340B Program Needs a Prescription for Reform

Just when you think Washington’s health care mess couldn’t get any worse, along comes the 340B program. Its bureaucratic-sounding name alone hints at the absence of transparency and lack of adequate oversight that unfortunately besets what once was a well-intended program.
As lawmakers in Washington ponder solutions to address the spiraling costs and mounting complications stemming from the Affordable Care Act, the growing pressure to fix or repeal that law has thrust a little known (at least by most taxpayers), but enormously complex and increasingly bloated federal program into the spotlight.
If there’s ever been a poster child for government programs gone wrong. It’s 340B.
The 340B program was created in 1992 with the intent to provide support for certain safety-net hospitals and clinics treating large numbers of indigent patients. Congress’ objective was ensuring prescription drugs at discounted prices to low-income patients served by these facilities.
Government’s proclivity for creating programs that sound good in their infancy have an unfortunate way of running far away from their noble intentions, driving up costs and creating staggering new bureaucracies in their wake.
And, so it is with 340B.
Flash forward to today, and more than 16,000 medical facilities, everything from hospitals to community health centers, now participate in the program.
However, in one of the most astounding revelations about this program, 340B doesn’t require participating hospitals to pass along their drug discounts to the low-income patients they serve. In fact, in many cases, the health care facilities are banking the savings.
In one well-publicized case, Duke University Health System generated about $500 million in profits annually. With only 5 percent of its patient base classified uninsured, Duke’s ability to take in millions of dollars in 340B discounts each year is raising questions, as it should.[1]

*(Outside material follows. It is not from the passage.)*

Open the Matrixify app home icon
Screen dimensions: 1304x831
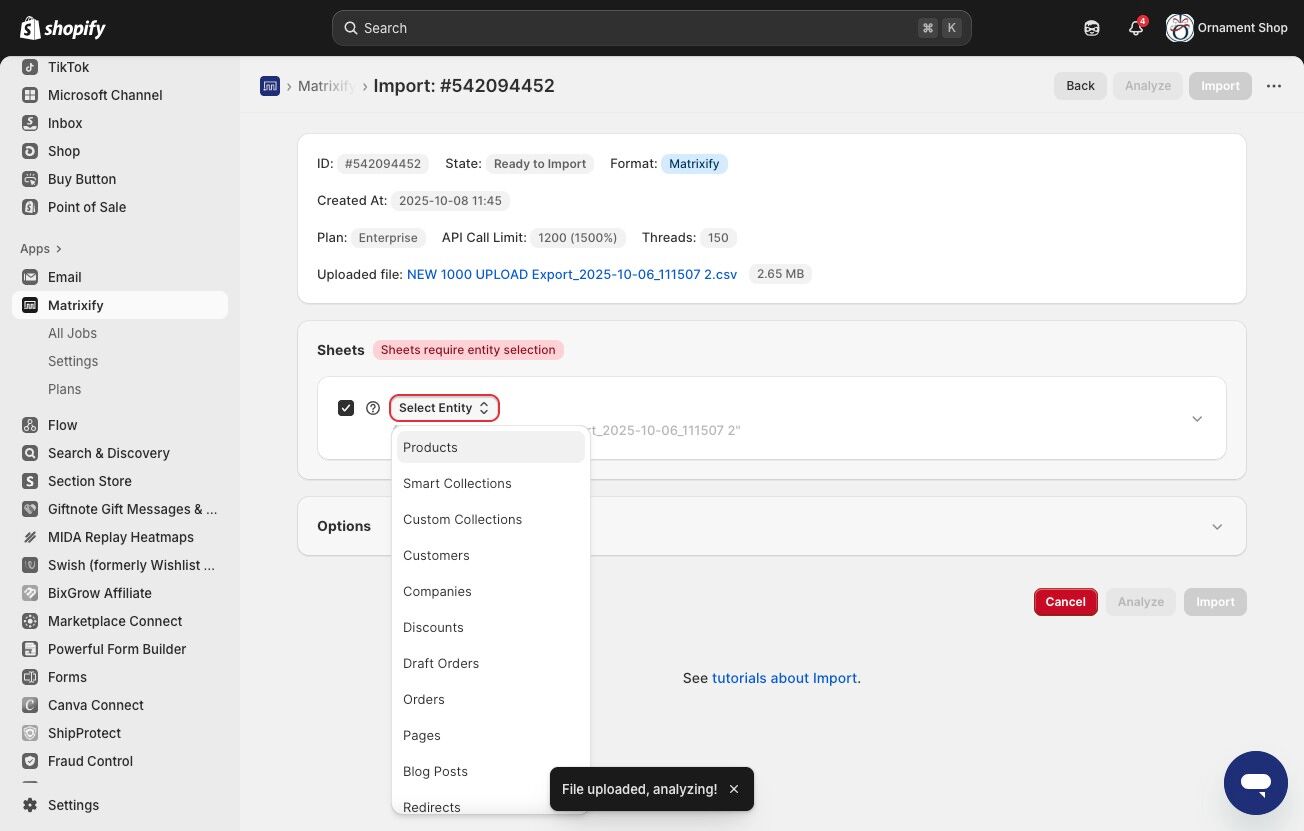(x=270, y=86)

So, what’s the solution? It’s clearly not what some in the U.S. Congress have proposed. Under one proposal, the government would allow Medicare Part B to capture the discount prices in the 340B program.
Today, the savings from 340B lower price medicines rarely get passed along to patients in the form of lower cost drugs. And, now, some members of Congress want the savings instead to flow to the U.S. Treasury?
Washington has found a way to collect more revenue for the government. While that may sound benign to some, the sobering reality is such a proposal would have the unintended consequence of driving up prices for everyone else.
The lack of oversight, accountability and transparency in the 340B program is frankly appalling, and it’s good to see some lawmakers stand up and take notice.
But, now it’s time to take appropriate action.
A group of federal lawmakers has done just that by proposing the Health Resources and Services Administration (HRSA) to provide improved oversight and ensure 340B serves only those intended to be helped – indigent patients under the 340B program.
It’s time to prescribe a thorough review and fix for a tragically flawed program.